**How to complete this task**
Lines containing the word "agent" are to be copied from the data below.

**Records**
*** Begin section ***
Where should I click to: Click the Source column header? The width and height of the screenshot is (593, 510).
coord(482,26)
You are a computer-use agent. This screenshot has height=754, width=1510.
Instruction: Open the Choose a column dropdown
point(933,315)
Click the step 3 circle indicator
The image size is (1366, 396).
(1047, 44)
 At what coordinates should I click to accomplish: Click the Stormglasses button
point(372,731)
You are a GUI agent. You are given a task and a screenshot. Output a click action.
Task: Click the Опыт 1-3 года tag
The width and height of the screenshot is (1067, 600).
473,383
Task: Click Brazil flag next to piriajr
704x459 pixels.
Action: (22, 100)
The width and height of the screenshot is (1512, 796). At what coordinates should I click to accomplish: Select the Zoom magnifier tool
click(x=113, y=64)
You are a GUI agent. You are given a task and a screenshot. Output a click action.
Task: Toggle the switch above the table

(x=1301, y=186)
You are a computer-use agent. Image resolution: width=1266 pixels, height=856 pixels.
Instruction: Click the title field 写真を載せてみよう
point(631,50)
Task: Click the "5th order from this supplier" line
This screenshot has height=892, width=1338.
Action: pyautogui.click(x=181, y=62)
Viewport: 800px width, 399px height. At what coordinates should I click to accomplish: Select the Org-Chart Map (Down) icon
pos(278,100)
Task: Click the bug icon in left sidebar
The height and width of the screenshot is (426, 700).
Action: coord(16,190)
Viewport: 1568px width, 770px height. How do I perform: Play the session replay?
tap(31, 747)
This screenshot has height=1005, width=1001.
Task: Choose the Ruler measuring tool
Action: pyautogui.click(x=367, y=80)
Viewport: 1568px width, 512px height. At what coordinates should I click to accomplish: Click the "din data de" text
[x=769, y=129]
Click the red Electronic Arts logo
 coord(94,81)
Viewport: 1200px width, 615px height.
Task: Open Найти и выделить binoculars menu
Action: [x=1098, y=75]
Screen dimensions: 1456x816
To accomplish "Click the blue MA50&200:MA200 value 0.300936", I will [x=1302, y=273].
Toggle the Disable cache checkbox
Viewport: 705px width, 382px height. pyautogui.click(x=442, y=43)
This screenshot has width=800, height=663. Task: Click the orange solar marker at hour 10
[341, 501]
*** End section ***
**Result for this task**
You are a computer-use agent. This screenshot has height=754, width=1510.
You are a GUI agent. You are given a task and a screenshot. Output a click action.
You are a GUI agent. You are given a task and a screenshot. Output a click action.
You are a computer-use agent. Image resolution: width=1266 pixels, height=856 pixels.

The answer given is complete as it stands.